Activity 1
In the essay on biological and linguistic diversity, what four products does the author say most of Iowa now grows or raises?
Activity 2
Continue the essay on biological and linguistic diversity in rural Iowa from the point where its text stops.

It’s tempting to assume that the correlation between biological and linguistic diversity is functionally negative. In other words, high linguistic diversity occurs where the conditions of biological diversity — dense forests, harsh terrain, and other barriers, like disease — force small human societies to remain separate. But there’s another way to think of it. What if the correlation is functionally positive? Instead of merely forcing linguistic diversity, high biological diversity also affords linguistic diversity. The richness of one sustains the richness of the other.

There’s something curious and unsettling in all of this. It seems odd to think that such a pure and somehow abstract extension of humanness as language itself (apart from mere vocabulary) is so niched, so profusely and divergently rooted in the natural world. A universally shared language seems like a universal good. But most languages spoken by small numbers of humans in regions of high biodiversity do not and will not survive extended contact with widely-spoken languages like English, Spanish, Portuguese, and French. No matter how desirable it may seem, a universal language is a bulldozer with measles.

I think we inevitably underestimate the bond between biological complexity and cultural complexity. Let me turn to a landscape I know far better than the jungles and mountain ridges of New Guinea: northwestern Iowa.

Within my lifetime, the cultural and biological complexity of rural Iowa has declined precipitously. What underlies both kinds of loss is the decline in the number of farms. Modern farming is a way of spreading vacancy. The farms grow bigger and bigger — declining in number — and fewer and fewer people live on them. This has been accompanied, in Iowa, by a decline in the biological diversity of the farm itself. In most of the state, there are now only soybeans, corn, chickens and hogs, a huge change from even 50 years ago.

This much is easy to see. But so is the loss of cultural complexity. The way to measure that is to ask as many good questions about the components of social and cultural texture as you can. What kinds of questions would you ask to get at the diversity, the complexity of a small town? Some are fairly obvious. How many independent banks are there? How many independent grain elevators? How many independent slaughterhouses? Creameries? Grocery stores? How many farm implement and auto dealerships? How many butchers and livestock breeders? How many farmers sold milk and eggs in town? How many entries were there in the county fairs?

Data to examine
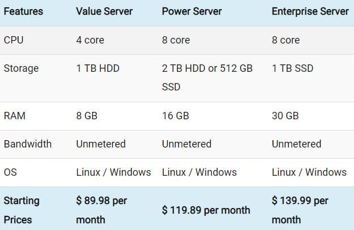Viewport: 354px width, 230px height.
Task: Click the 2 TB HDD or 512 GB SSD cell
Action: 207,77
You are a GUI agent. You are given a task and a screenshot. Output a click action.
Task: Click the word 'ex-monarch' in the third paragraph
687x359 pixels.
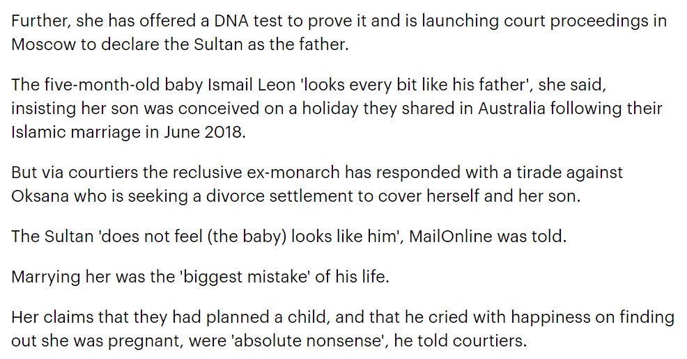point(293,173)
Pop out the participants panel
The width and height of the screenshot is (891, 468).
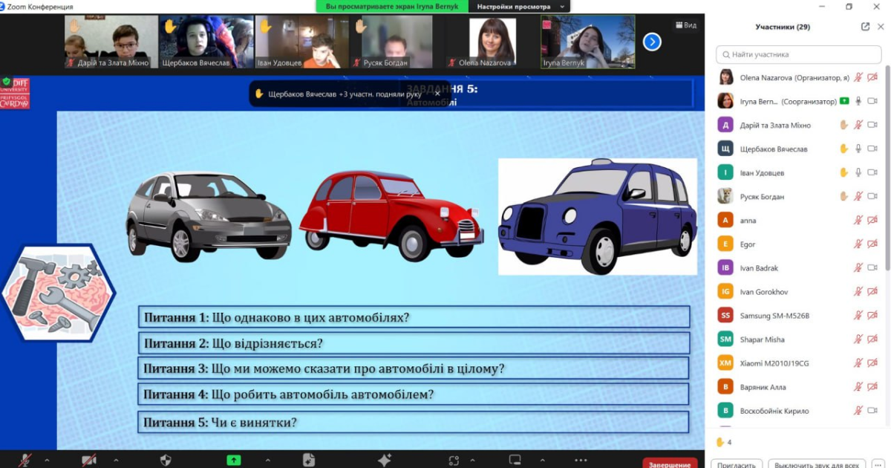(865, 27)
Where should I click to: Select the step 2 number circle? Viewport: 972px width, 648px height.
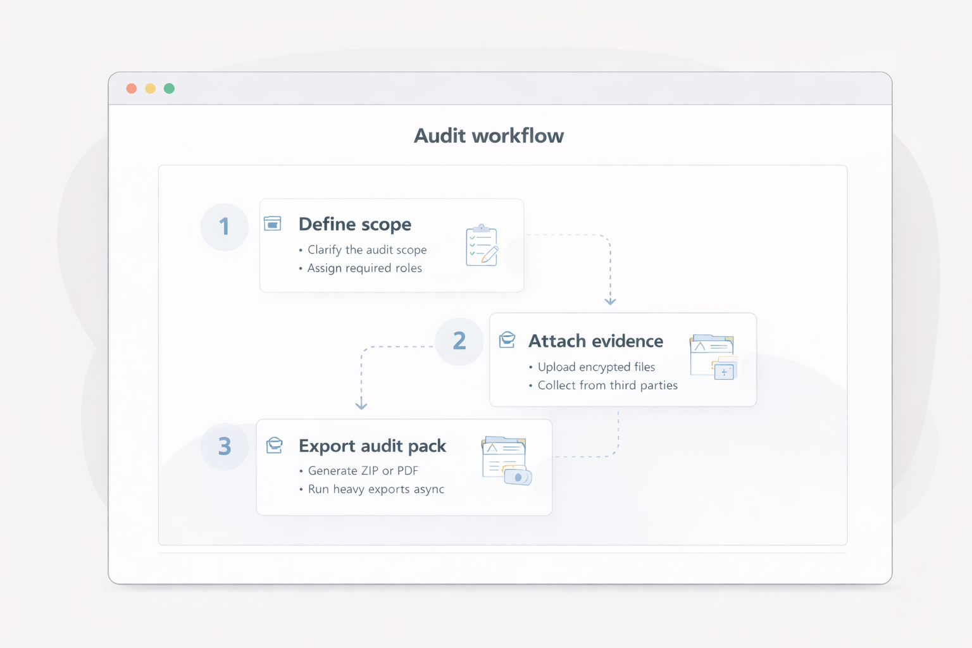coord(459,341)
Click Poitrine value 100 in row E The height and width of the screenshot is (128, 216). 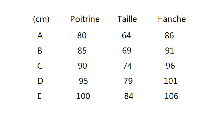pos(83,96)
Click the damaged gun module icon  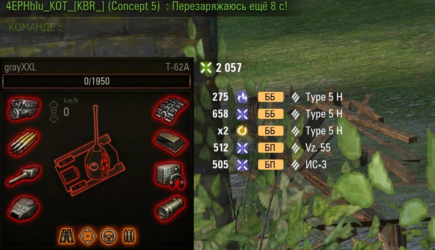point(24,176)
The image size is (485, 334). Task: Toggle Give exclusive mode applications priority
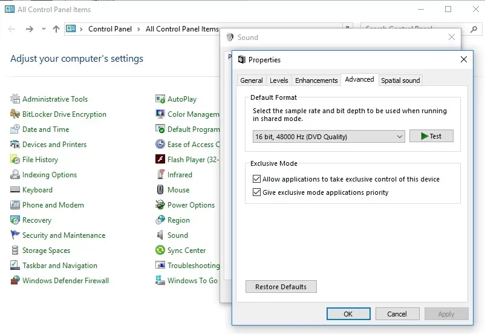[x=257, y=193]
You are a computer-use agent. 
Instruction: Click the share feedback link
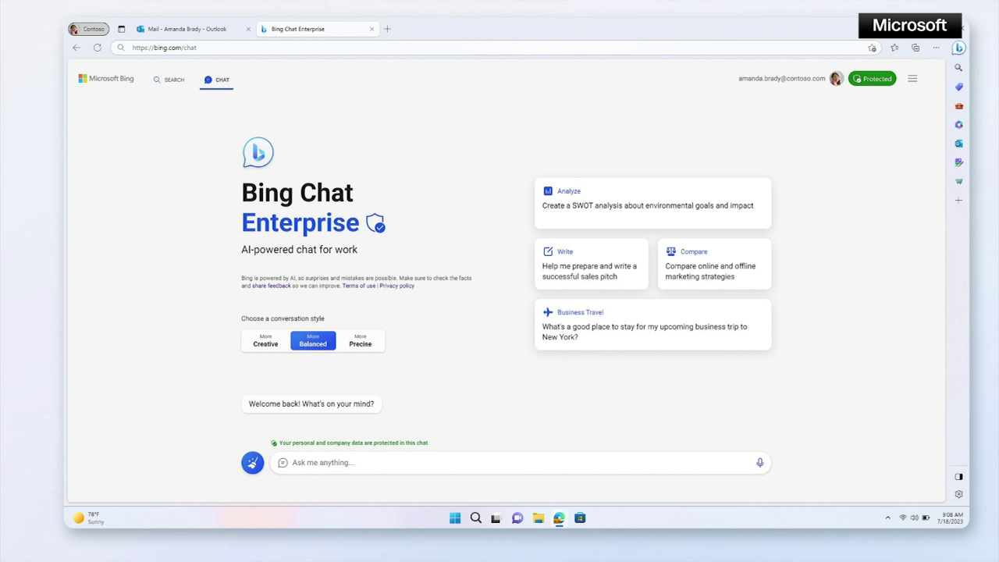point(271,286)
--
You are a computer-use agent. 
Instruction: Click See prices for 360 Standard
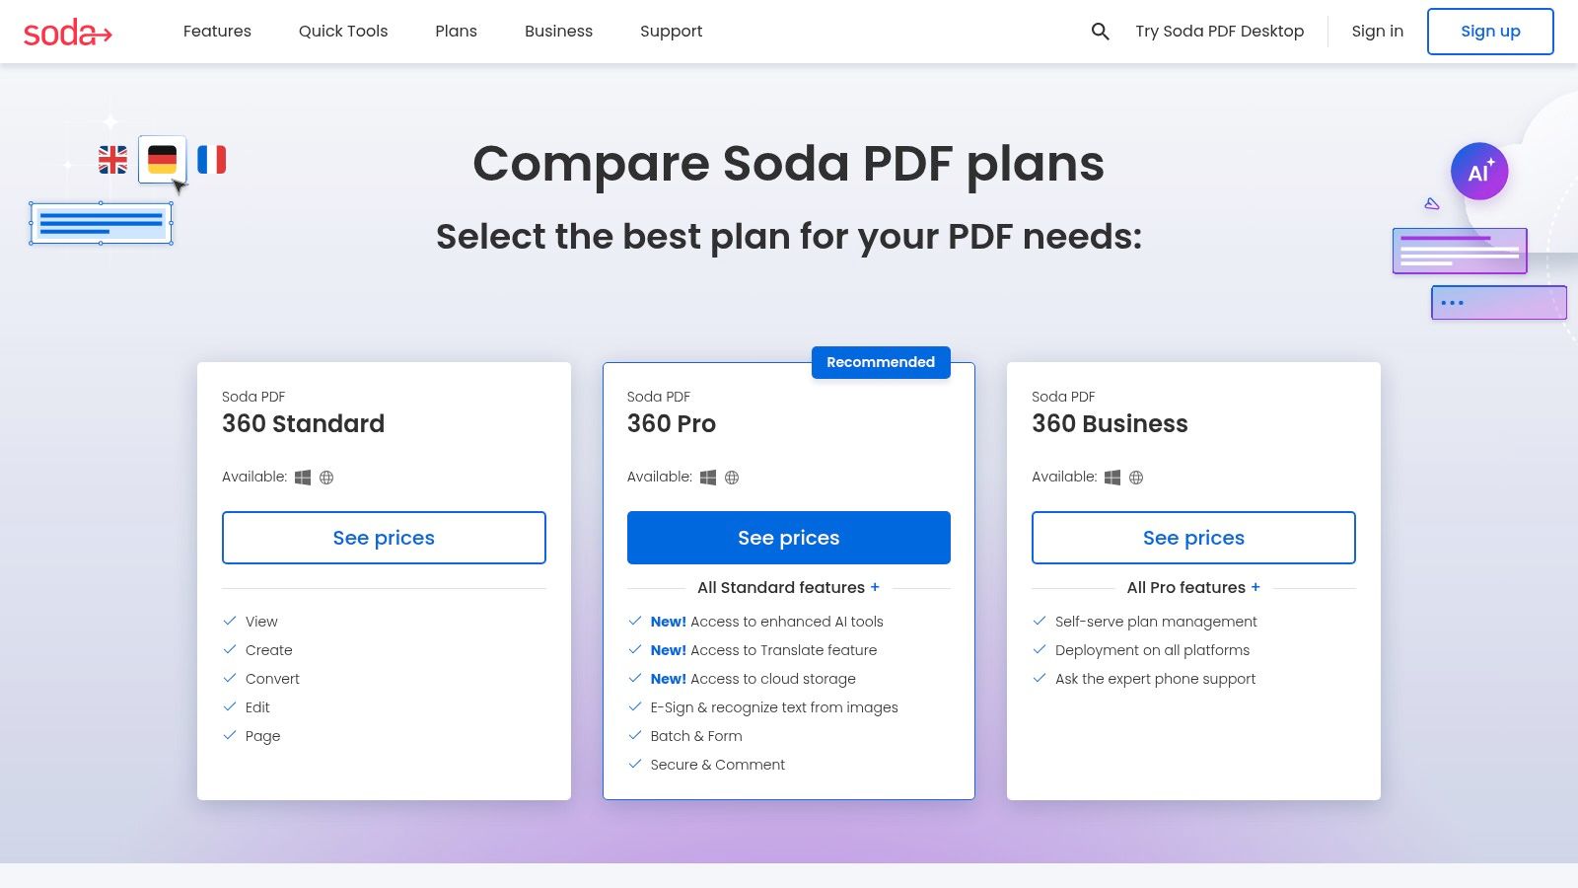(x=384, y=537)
--
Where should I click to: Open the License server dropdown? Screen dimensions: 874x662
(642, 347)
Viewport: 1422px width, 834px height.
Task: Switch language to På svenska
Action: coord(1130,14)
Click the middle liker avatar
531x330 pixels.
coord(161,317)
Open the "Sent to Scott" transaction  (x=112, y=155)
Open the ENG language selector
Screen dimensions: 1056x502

Task response 1
Soybeans, corn, chickens and hogs.

Task response 2
But these are really technical and economic questions. So let’s consider some others. What percentage of the children learned how to play a musical instrument? How many amateur theatrical societies and singing clubs — even small-town opera houses — were there? How many softball teams? What about sewing circles and baling rings and card clubs?

All these questions point in one direction. With the decrease in biological complexity — the regression to corn and soybeans — came a decrease in social and cultural complexity. The farmscape emptied and the towns became ghosts of themselves. You might argue that the one didn’t directly and necessarily cause the other: in other words, if most of the 203,000 farms that existed in Iowa when I was born (1952) suddenly switched to growing only corn and soybeans, that wouldn’t necessarily have reduced the population and complexity of the countryside. But the fact is that Iowa did switch to corn and soybeans and when it was done, fewer than 90,000 farms remained. Not many people live on 90,000 farms.

It may seem far-fetched to compare social and agricultural change in Iowa with linguistic and biological correlation in some of Earth’s biodiversity hotspots. But the underlying premise is the same. Biological diversity and cultural diversity go hand in hand.

This is a hard idea to absorb for the simple reason that humans, in our pride, have always assumed that cultural diversity (and complexity) is the result of who we are, not what nature has made of us and we have made of nature. We still believe fiercely, against all the evidence, that we are independent of most other species. And we still believe fiercely that the habitat that matters most is the one we create. We could not be more mistaken.